Limitations & Future Work

  • The Slow Path relies on Faster R-CNN for hand and object detection, introducing additional inference latency and system complexity.
  • Box Token extraction depends heavily on object detection models; detection failures can cause cascading performance degradation in response quality.
  • The dropping ratio \(\beta\) in the Token Dropping Router is globally fixed, whereas varying complexities of different scenarios may require an adaptive \(\beta\).
  • Evaluation was conducted exclusively on two egocentric datasets (Ego4D/Ego-Exo4D); the generalization capability to third-person scenarios remains unverified.
  • The structure of the Thinking Template is hand-crafted; integrating more flexible prompt designs could further enhance generation quality.
  • vs VideoLLM-online (LIVE): LIVE processes low-frame-rate videos, does not distinguish between response decision and generation, and uses a fixed token count. LION-FS comprehensively improves on all three dimensions—achieving a 4× increase in frame rate, decoupling the fast-slow paths, and offering differentiated keyframe enhancement.
  • vs VideoLLM-MoD: MoD introduces a Mixture-of-Depths strategy to mitigate computation but lacks both egocentric-specific features and multi-granularity keyframe augmentation. The Token Dropping Router in LION-FS shares a similar philosophy but integrates it with egocentric encoders.
  • vs SlowFast-LLaVA: SlowFast-LLaVA applies different pooling granularities at varying frame rates to enrich features, but it operates in an offline manner.

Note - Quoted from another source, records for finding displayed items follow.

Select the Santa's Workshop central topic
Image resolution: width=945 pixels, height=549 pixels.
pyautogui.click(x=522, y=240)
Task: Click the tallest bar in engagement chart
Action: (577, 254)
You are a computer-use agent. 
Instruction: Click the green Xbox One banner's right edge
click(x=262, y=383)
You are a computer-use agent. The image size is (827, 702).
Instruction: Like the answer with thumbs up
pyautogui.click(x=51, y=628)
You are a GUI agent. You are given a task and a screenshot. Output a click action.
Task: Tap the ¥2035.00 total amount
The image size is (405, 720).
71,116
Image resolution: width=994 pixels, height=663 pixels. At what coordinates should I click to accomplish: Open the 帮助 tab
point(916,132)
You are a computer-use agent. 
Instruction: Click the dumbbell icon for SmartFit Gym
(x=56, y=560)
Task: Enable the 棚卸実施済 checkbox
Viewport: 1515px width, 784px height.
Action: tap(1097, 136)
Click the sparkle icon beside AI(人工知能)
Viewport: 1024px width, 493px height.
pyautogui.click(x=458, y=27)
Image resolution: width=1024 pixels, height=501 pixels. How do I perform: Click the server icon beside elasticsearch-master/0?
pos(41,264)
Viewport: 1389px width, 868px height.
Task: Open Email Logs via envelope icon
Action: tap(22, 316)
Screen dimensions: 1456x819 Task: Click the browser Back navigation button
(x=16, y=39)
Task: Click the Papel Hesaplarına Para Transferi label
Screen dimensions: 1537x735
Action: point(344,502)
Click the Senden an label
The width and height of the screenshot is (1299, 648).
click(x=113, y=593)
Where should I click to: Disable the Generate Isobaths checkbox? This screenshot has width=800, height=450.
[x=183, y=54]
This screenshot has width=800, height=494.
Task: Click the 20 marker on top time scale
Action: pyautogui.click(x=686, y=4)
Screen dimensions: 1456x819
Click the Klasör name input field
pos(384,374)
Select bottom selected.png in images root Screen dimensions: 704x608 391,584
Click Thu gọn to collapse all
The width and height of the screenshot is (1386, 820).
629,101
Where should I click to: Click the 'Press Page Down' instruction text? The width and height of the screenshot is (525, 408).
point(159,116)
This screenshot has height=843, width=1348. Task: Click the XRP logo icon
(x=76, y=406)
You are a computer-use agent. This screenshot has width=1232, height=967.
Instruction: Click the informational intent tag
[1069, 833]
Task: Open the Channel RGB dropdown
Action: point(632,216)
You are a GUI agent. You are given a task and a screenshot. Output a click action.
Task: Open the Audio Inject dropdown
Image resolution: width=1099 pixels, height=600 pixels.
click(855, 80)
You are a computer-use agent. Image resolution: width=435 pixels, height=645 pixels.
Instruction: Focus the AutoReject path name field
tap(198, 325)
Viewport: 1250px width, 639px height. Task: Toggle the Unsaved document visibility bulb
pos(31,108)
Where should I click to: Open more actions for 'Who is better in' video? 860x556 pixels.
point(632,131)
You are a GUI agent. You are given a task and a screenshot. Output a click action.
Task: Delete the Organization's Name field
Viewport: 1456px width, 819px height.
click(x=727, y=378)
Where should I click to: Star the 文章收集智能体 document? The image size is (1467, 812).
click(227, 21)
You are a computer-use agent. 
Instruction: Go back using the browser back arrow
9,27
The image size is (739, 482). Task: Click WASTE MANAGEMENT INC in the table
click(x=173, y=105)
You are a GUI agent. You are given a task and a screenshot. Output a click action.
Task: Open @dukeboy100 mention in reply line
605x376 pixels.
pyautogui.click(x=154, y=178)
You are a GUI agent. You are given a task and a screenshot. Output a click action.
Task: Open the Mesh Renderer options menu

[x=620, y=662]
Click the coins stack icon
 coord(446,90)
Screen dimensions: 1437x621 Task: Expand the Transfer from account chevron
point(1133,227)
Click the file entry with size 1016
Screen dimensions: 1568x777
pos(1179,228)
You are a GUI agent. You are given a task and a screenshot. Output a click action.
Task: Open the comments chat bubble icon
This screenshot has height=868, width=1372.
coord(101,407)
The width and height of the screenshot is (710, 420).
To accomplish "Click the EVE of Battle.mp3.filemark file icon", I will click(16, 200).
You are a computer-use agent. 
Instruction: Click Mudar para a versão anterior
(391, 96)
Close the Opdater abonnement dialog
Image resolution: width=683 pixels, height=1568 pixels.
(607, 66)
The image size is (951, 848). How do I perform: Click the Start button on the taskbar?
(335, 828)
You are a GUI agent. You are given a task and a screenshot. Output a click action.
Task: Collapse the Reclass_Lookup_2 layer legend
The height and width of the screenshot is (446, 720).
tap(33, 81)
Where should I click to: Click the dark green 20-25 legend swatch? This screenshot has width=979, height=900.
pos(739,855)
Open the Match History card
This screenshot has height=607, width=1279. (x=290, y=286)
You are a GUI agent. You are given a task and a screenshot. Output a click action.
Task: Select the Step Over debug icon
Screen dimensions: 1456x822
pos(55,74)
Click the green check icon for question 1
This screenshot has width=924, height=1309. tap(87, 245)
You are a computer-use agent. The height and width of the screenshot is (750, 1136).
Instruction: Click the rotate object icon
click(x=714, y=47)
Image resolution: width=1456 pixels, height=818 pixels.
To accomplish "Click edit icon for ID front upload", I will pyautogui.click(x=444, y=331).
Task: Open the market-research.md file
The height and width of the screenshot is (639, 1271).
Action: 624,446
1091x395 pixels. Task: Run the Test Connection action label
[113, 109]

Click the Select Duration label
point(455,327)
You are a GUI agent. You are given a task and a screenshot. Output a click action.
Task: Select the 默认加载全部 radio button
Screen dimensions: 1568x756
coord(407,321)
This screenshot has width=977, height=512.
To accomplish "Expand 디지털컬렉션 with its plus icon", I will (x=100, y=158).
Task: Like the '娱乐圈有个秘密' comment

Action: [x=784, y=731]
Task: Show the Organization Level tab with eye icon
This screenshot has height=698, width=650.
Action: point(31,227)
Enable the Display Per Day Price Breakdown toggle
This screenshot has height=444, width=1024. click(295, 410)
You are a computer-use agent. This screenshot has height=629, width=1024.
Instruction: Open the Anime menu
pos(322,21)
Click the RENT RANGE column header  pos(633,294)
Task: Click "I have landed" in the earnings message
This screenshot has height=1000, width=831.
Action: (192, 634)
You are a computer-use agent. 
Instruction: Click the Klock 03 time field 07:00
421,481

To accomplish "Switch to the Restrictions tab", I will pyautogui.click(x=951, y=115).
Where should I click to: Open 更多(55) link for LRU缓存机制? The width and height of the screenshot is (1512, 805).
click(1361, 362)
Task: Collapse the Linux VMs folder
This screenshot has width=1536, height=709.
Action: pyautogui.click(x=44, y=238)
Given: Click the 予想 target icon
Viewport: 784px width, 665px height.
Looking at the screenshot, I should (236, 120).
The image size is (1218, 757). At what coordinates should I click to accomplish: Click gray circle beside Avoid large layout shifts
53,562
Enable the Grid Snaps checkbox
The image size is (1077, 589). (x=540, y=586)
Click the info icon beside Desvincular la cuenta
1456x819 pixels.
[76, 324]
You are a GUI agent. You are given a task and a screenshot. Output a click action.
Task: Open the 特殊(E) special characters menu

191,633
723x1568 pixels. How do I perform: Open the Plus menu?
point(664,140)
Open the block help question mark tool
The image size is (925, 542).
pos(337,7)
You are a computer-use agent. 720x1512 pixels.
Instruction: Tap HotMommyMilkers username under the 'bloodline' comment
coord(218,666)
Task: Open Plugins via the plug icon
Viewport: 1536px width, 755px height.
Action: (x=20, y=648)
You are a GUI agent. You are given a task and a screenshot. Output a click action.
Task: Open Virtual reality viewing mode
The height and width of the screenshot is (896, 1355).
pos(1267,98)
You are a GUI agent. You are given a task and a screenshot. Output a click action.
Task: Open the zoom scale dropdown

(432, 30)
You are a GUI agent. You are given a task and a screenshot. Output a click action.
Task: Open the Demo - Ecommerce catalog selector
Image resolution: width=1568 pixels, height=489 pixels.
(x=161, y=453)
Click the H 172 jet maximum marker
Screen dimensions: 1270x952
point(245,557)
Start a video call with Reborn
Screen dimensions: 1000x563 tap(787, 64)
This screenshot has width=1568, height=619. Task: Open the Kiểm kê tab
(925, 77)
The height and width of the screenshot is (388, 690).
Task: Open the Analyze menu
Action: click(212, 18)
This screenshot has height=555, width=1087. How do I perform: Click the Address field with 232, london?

LION-FS extends the Fast-Slow concept to online streaming videos with an emphasis on real-time execution.

Rating

  • Novelty: ⭐⭐⭐⭐ The combination of fast-slow decoupling, dual-encoder routing, and training-free enhancement is novel, though individual components are not entirely unprecedented.
  • Experimental Thoroughness: ⭐⭐⭐⭐ The ablation study is highly detailed, though validation on only two datasets is slightly limiting.
  • Writing Quality: ⭐⭐⭐⭐⭐ Well-structured, beautifully illustrated, and provides exceptionally clear motivation.
  • Value: ⭐⭐⭐⭐ Establishes a highly practical fast-slow inference framework for online video assistants, providing valuable insights for wearable AI.